(Beginning of TASK INPUTS)
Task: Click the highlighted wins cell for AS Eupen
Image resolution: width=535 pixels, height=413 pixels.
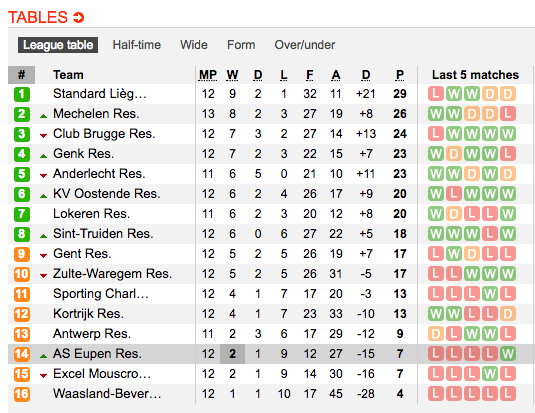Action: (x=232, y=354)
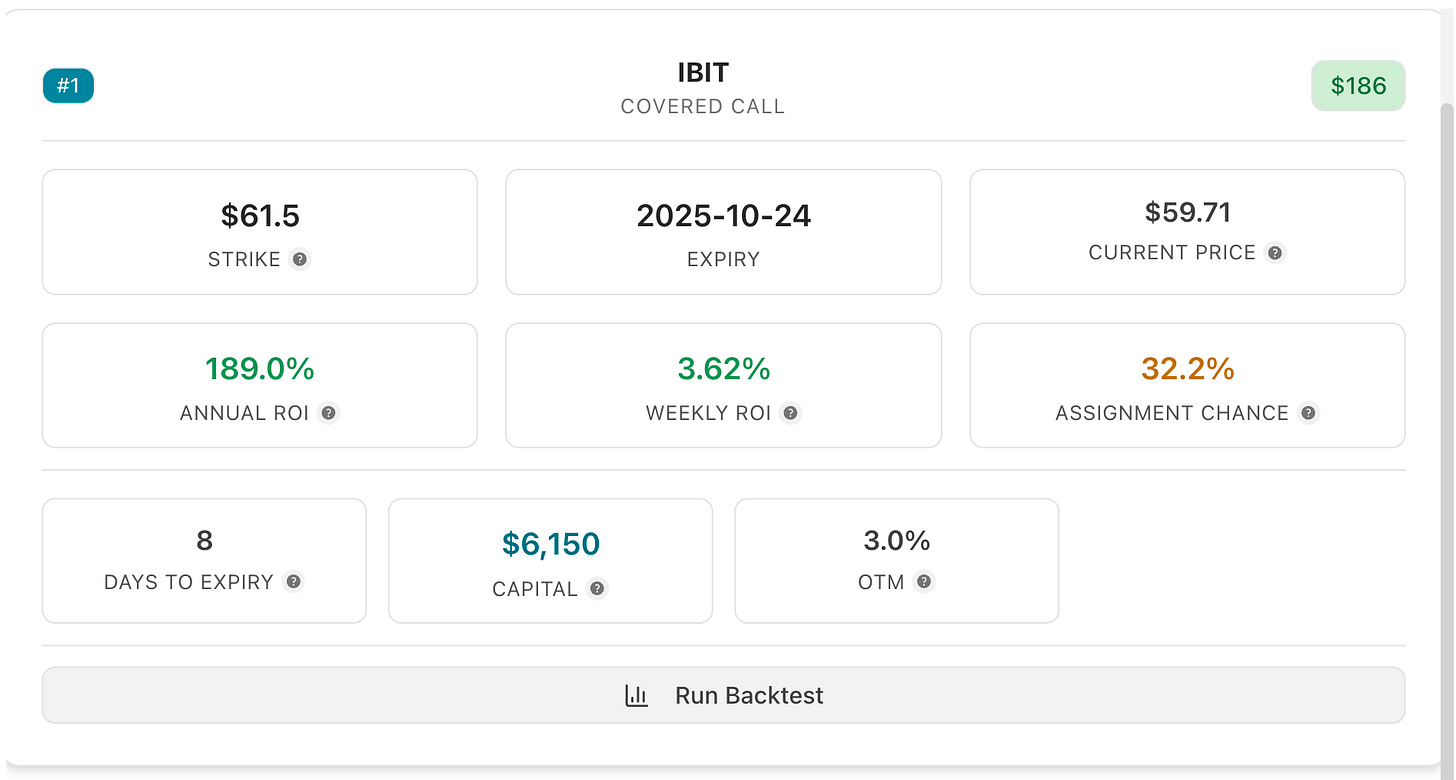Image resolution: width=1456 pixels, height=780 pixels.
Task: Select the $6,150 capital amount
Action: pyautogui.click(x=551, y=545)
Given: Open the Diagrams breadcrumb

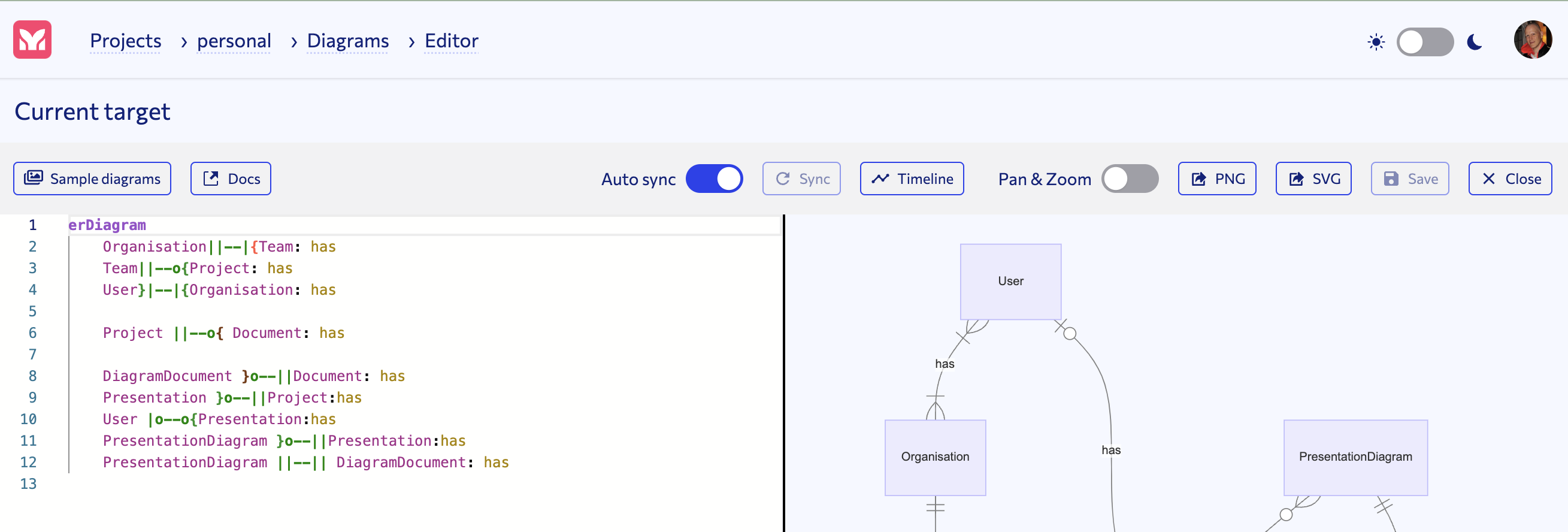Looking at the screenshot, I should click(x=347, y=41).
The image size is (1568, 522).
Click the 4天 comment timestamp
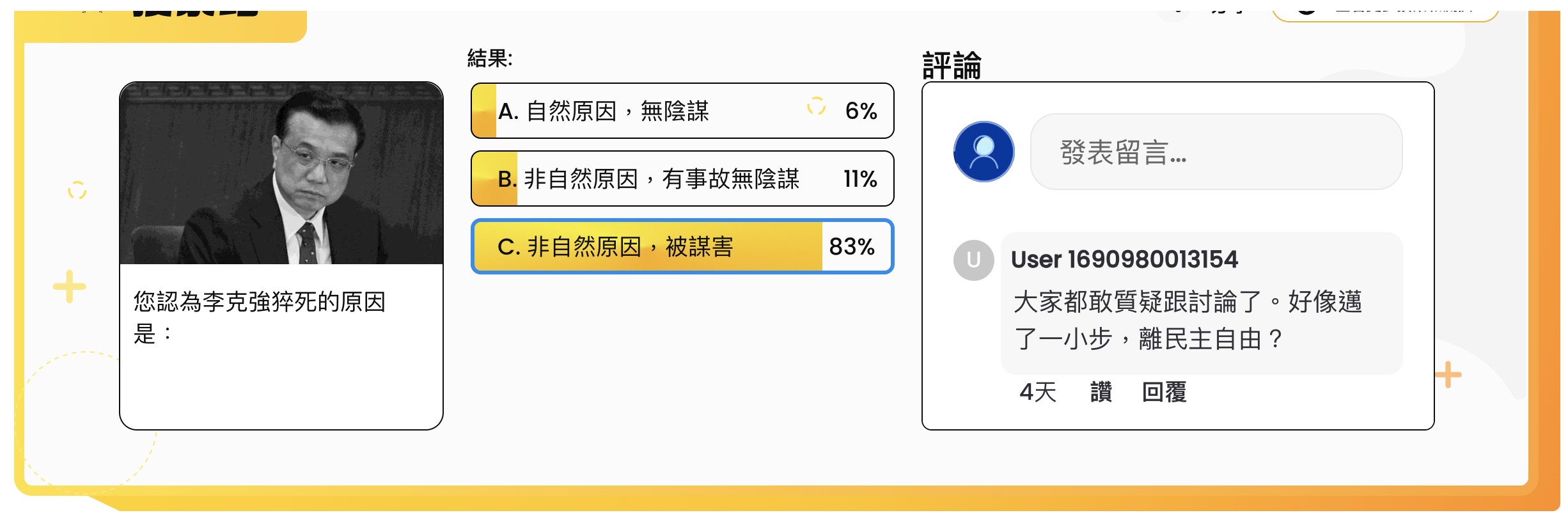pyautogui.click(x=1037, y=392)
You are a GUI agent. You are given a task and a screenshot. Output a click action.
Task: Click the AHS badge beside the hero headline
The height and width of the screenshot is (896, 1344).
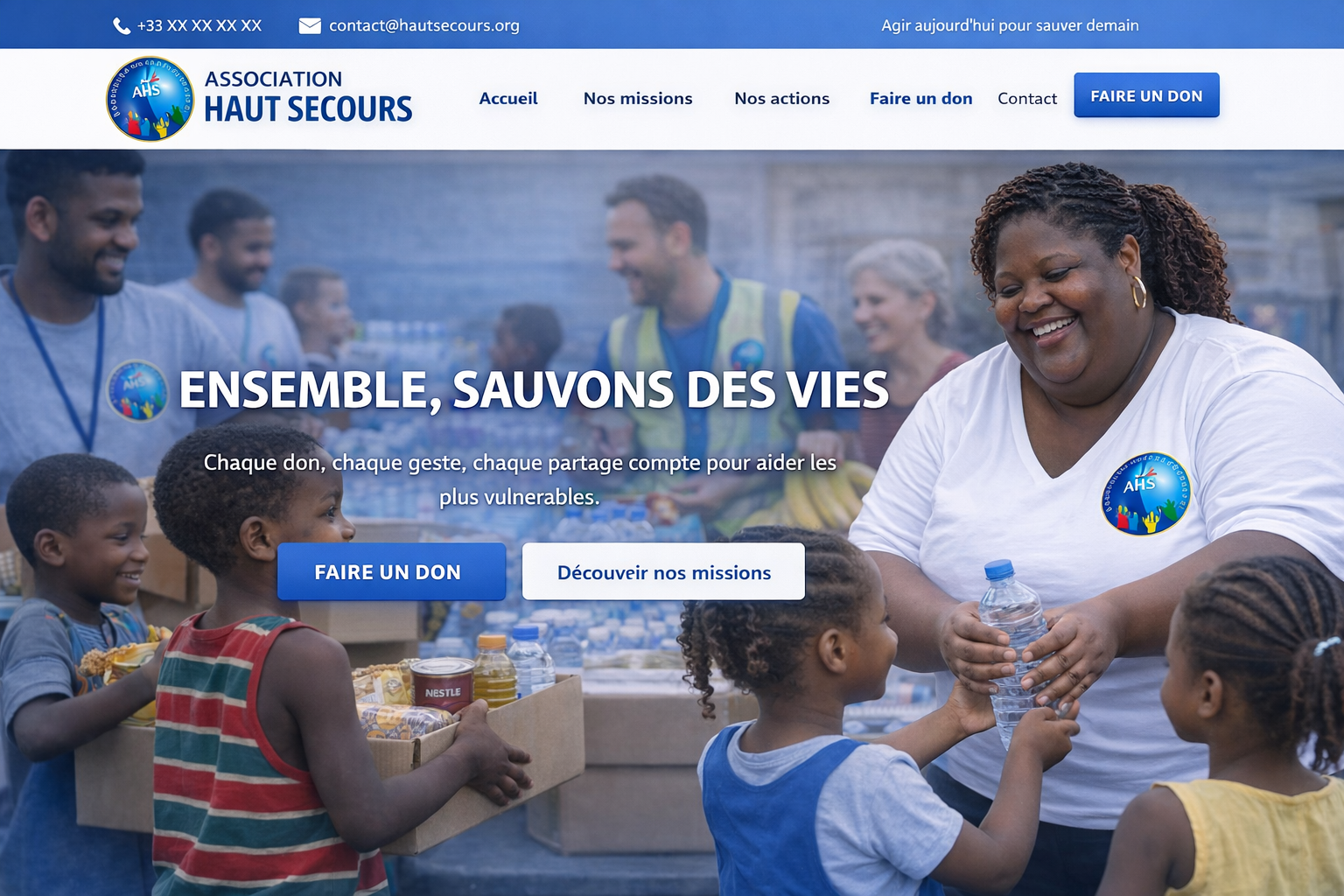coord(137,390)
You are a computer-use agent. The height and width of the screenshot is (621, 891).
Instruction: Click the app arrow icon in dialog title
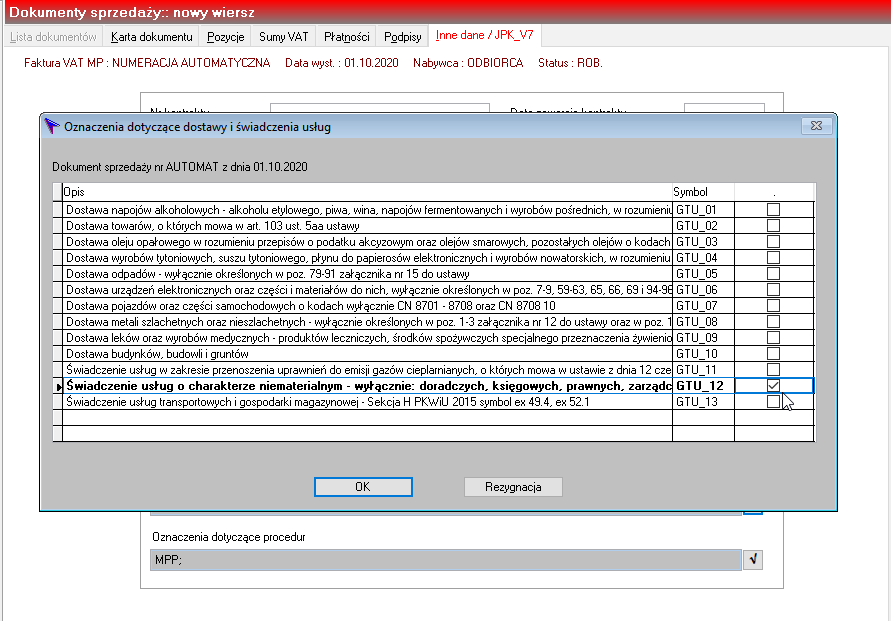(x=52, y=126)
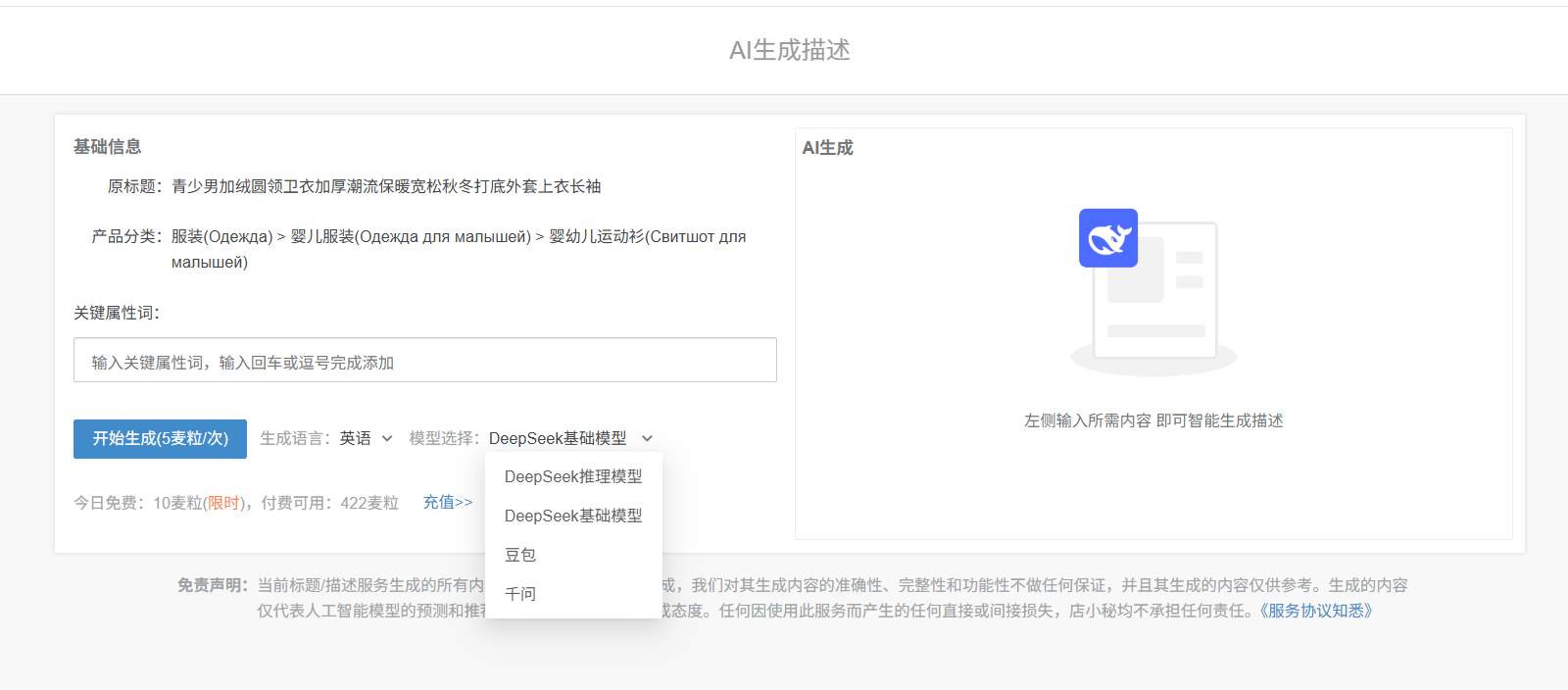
(End of TASK INPUTS)
# [ACTION ITEM]
Your task is to collect every line above that contains the word "agent".

# [OUTPUT FOR THIS TASK]
You are a GUI agent. You are given a task and a screenshot. Output a click action.
You are a computer-use agent. The height and width of the screenshot is (621, 891).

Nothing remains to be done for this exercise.